#### Input records
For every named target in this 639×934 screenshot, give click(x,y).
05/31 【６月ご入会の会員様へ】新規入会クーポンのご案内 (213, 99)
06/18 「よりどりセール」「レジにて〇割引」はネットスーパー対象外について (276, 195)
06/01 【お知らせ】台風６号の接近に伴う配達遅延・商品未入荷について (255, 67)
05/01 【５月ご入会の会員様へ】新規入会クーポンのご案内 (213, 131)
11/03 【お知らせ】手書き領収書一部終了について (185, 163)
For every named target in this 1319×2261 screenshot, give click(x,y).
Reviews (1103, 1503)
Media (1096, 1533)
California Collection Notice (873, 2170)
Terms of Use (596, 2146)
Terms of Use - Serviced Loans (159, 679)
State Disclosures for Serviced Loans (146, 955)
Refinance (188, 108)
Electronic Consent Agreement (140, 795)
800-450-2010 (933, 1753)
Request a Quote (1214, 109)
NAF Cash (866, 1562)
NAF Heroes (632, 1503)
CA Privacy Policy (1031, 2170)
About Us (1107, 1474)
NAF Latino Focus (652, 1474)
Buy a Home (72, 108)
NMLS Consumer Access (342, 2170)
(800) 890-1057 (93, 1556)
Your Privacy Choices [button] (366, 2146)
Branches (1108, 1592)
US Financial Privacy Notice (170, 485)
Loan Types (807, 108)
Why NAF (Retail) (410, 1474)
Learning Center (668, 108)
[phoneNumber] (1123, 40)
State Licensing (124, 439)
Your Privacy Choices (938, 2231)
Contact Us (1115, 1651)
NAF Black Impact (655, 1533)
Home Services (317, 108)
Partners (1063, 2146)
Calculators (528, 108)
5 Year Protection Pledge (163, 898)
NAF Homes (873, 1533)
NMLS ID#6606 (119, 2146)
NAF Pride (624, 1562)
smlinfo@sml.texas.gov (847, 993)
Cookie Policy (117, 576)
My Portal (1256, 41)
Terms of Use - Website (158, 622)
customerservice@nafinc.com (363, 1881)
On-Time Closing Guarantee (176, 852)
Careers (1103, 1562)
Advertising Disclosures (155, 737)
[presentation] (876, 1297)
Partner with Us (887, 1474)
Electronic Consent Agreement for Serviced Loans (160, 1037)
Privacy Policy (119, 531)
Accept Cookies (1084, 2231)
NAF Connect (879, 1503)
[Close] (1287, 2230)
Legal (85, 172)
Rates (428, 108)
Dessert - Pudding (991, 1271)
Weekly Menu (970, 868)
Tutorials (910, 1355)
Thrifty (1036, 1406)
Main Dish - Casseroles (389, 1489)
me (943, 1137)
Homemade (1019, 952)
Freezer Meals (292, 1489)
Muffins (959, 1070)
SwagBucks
########
— Prompt —
Copy every one of the records above word for word, keeping each line as it appears.

— The answer —
For every named target in this 639×934 screenshot, give click(x,y).
05/31 【６月ご入会の会員様へ】新規入会クーポンのご案内 (213, 99)
06/18 「よりどりセール」「レジにて〇割引」はネットスーパー対象外について (276, 195)
06/01 【お知らせ】台風６号の接近に伴う配達遅延・商品未入荷について (255, 67)
05/01 【５月ご入会の会員様へ】新規入会クーポンのご案内 (213, 131)
11/03 【お知らせ】手書き領収書一部終了について (185, 163)
For every named target in this 1319×2261 screenshot, give click(x,y).
Reviews (1103, 1503)
Media (1096, 1533)
California Collection Notice (873, 2170)
Terms of Use (596, 2146)
Terms of Use - Serviced Loans (159, 679)
State Disclosures for Serviced Loans (146, 955)
Refinance (188, 108)
Electronic Consent Agreement (140, 795)
800-450-2010 (933, 1753)
Request a Quote (1214, 109)
NAF Cash (866, 1562)
NAF Heroes (632, 1503)
CA Privacy Policy (1031, 2170)
About Us (1107, 1474)
NAF Latino Focus (652, 1474)
Buy a Home (72, 108)
NMLS Consumer Access (342, 2170)
(800) 890-1057 (93, 1556)
Your Privacy Choices [button] (366, 2146)
Branches (1108, 1592)
US Financial Privacy Notice (170, 485)
Loan Types (807, 108)
Why NAF (Retail) (410, 1474)
Learning Center (668, 108)
[phoneNumber] (1123, 40)
State Licensing (124, 439)
Your Privacy Choices (938, 2231)
Contact Us (1115, 1651)
NAF Black Impact (655, 1533)
Home Services (317, 108)
Partners (1063, 2146)
Calculators (528, 108)
5 Year Protection Pledge (163, 898)
NAF Homes (873, 1533)
NMLS ID#6606 (119, 2146)
NAF Pride (624, 1562)
smlinfo@sml.texas.gov (847, 993)
Cookie Policy (117, 576)
My Portal (1256, 41)
Terms of Use - Website (158, 622)
customerservice@nafinc.com (363, 1881)
On-Time Closing Guarantee (176, 852)
Careers (1103, 1562)
Advertising Disclosures (155, 737)
[presentation] (876, 1297)
Partner with Us (887, 1474)
Electronic Consent Agreement for Serviced Loans (160, 1037)
Privacy Policy (119, 531)
Accept Cookies (1084, 2231)
NAF Connect (879, 1503)
[Close] (1287, 2230)
Legal (85, 172)
Rates (428, 108)
Dessert - Pudding (991, 1271)
Weekly Menu (970, 868)
Tutorials (910, 1355)
Thrifty (1036, 1406)
Main Dish - Casseroles (389, 1489)
me (943, 1137)
Homemade (1019, 952)
Freezer Meals (292, 1489)
Muffins (959, 1070)
SwagBucks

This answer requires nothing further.